[Task to complete] Using the records below, write out again exactly the lines that begin at the line containing "Image resolution: width=200, height=2576." and end at the line containing "[LinkedIn] (207, 2473)", and no other lines.

== Given entries ==

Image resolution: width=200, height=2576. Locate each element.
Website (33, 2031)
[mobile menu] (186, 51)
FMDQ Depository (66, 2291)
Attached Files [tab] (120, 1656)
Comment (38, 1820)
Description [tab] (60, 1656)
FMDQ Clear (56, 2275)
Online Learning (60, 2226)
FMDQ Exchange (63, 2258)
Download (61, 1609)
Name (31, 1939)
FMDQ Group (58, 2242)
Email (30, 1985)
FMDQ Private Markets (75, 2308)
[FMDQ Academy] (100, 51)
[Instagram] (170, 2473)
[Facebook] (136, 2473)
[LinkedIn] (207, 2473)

===
== Given entries ==

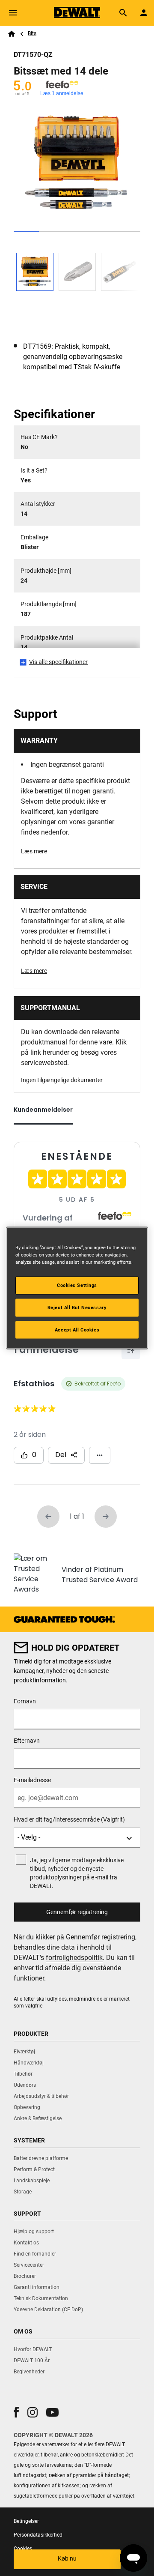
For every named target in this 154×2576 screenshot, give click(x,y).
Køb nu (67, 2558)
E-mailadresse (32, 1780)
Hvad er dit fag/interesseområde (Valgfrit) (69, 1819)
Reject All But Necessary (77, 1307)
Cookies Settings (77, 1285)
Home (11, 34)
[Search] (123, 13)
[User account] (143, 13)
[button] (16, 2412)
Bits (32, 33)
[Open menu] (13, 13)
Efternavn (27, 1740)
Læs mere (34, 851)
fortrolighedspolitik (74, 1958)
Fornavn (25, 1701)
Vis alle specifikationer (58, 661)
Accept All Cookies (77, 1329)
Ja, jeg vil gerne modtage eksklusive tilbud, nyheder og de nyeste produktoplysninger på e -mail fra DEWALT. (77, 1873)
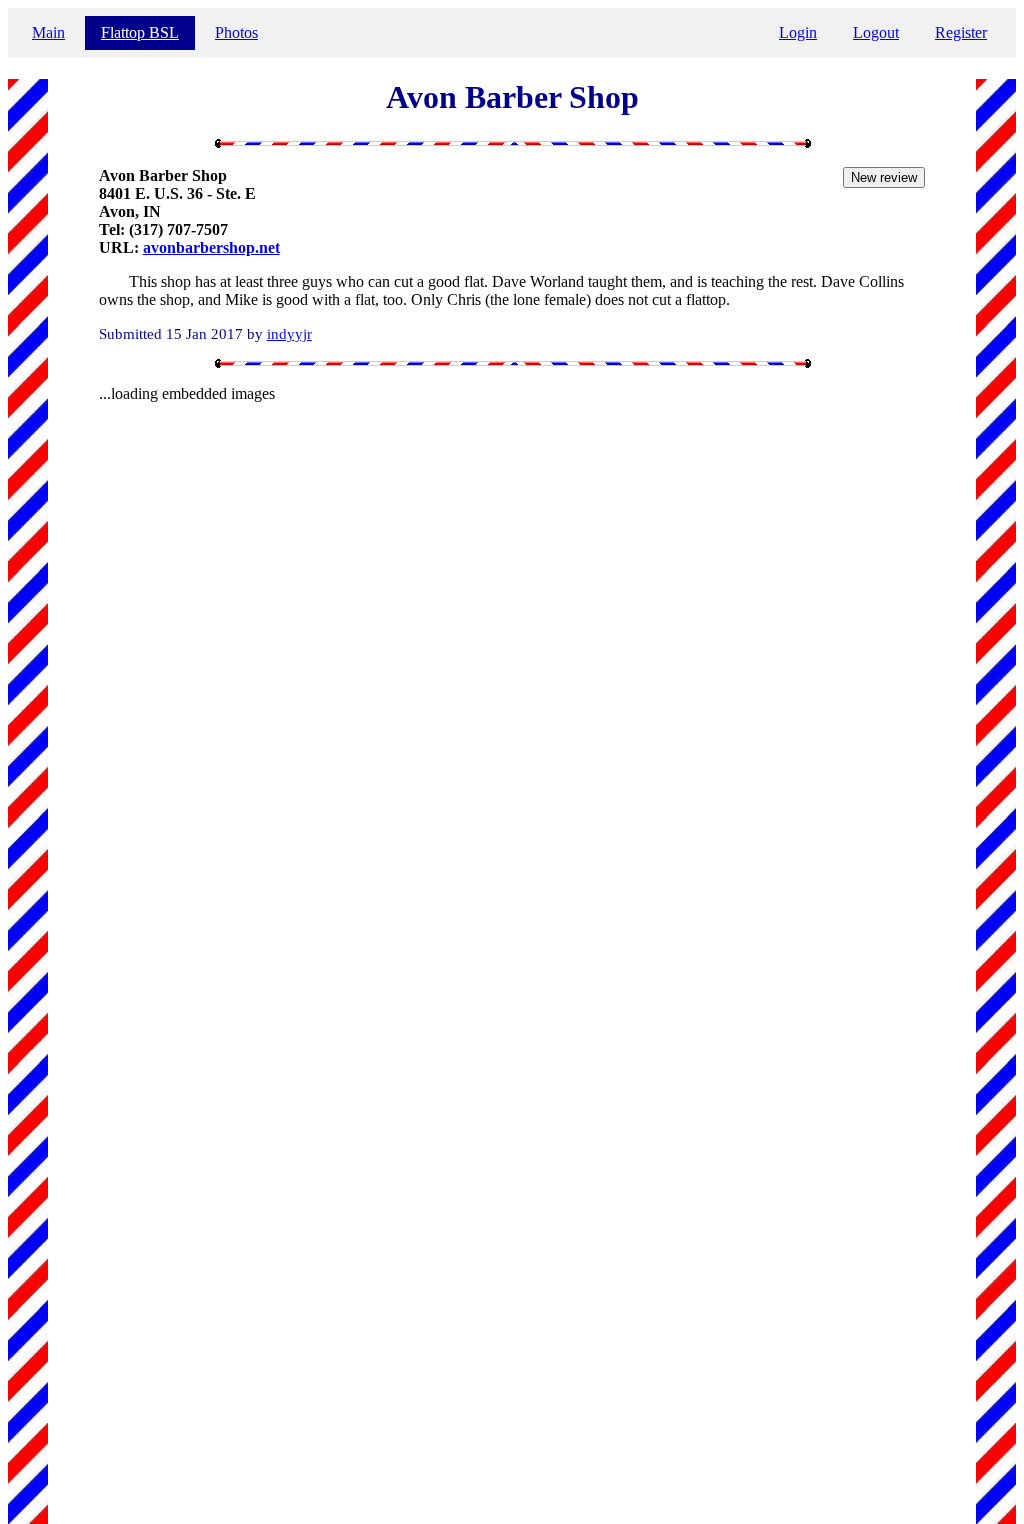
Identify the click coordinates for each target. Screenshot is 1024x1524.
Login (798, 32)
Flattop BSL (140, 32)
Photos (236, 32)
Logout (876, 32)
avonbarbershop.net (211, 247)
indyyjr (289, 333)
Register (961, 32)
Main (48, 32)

===

[Solved problem]
Image resolution: width=200, height=2576. Locate each element.
Website (33, 2031)
[mobile menu] (186, 51)
FMDQ Depository (66, 2291)
Attached Files [tab] (120, 1656)
Comment (38, 1820)
Description [tab] (60, 1656)
FMDQ Clear (56, 2275)
Online Learning (60, 2226)
FMDQ Exchange (63, 2258)
Download (61, 1609)
Name (31, 1939)
FMDQ Group (58, 2242)
Email (30, 1985)
FMDQ Private Markets (75, 2308)
[FMDQ Academy] (100, 51)
[Instagram] (170, 2473)
[Facebook] (136, 2473)
[LinkedIn] (207, 2473)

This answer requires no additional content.